Un estratto dell’intervista, che verrà rilasciata domenica, di Sky all’ex allenatore giallorosso

Domenica Sky rilascerà un servizio dedicato a Paulo Fonseca: ‘Le Strade di Fonseca’. In una lunga intervista, l’allenatore portoghese del Lille parlerà, tra le altre cose, del suo passato alla Roma e del rapporto con Mourinho. Intanto Sky ha rilasciato un estratto delle sue dichiarazioni.

SULLA ROMA

“La Roma è un club diverso, le persone sono molto calorose anche se non è facile, sappiamo tutti che non è facile essere allenatore a Roma, ma Roma è un momento unico nella carriera di un allenatore. E’ stato un periodo difficile perché sono stato senza direttore sportivo e allenare senza questa figura non è facile, ma poi è arrivato Tiago Pinto e le cose sono state molto chiare per me. I Friedkin volevano ricominciare da zero e hanno investito e portato un allenatore che ha vinto tanto. E’ normale quello che è successo.”

SU MOURINHO

 

“Quando ho lasciato Roma, con Mourinho ci siamo scambiati dei messaggi, ho capito la situazione, lui è stato onesto con me e quello che conta di più è stata proprio l’onestà di Mourinho. Ero l’unico a sapere di Mourinho prima dell’annuncio? Sì lo sapevo. Tiago Pinto è una persona che stimo molto e che sta facendo un grande lavoro a Roma ed è sempre stato molto onesto con me.”

 

SULLA GUERRA IN UCRAINA

“Tutti i giorni muoiono tante persone, tanti bambini, ma a noi sembra tutto lontano” ha esordito Fonseca che ha poi aggiunto: “Noi tutti possiamo fare di più.

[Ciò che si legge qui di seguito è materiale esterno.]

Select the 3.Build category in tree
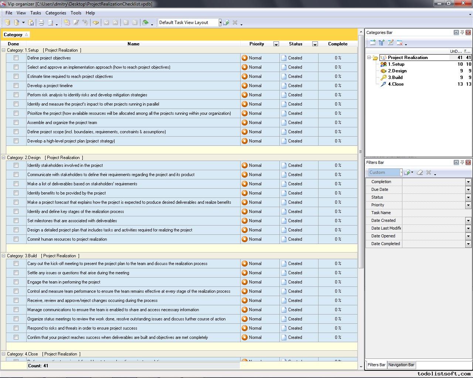 point(395,78)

La verità è che per me è difficile guardare la sofferenza del popolo ucraino senza fare niente. Tutto quello che stiamo facendo è inviargli armi, ma loro sono soli a lottare contro un dittatore che mente tutti i giorni, che ammazza persone ed è un pericolo per tutta l’umanità. Quello che facciamo non è sufficiente per l’Ucraina e il mondo perché non è solo l’Ucraina in pericolo, ma tutto il mondo.

Ero a casa quando le bombe sono arrivate a Kiev ed è stato un momento tragico, di panico per tutti. Sembrava un film, ma non lo era. Viverlo è diverso. Quando hai un bambino di due anni con te è difficile scappare, mantenere la calma. Il momento è stato molto difficile, ma non è niente se facciamo il paragone con le persone che continuano a vivere questo dramma ogni giorno.

Quando le bombe sono arrivate tutte le persone volevano scappare, tutti volevano uscire dalla città. Per fare due o tre chilometri ci volevano otto ore. Al momento giusto l’ambasciata del Portogallo mi ha aiutato a rientrare. Sono state 30 ore di viaggio, tra i rumori degli allarmi anti aerei, senza sapere cosa ci potesse accadere. Avevamo il figlio della sorella di mia moglie con noi. Spero che tutto finisca”.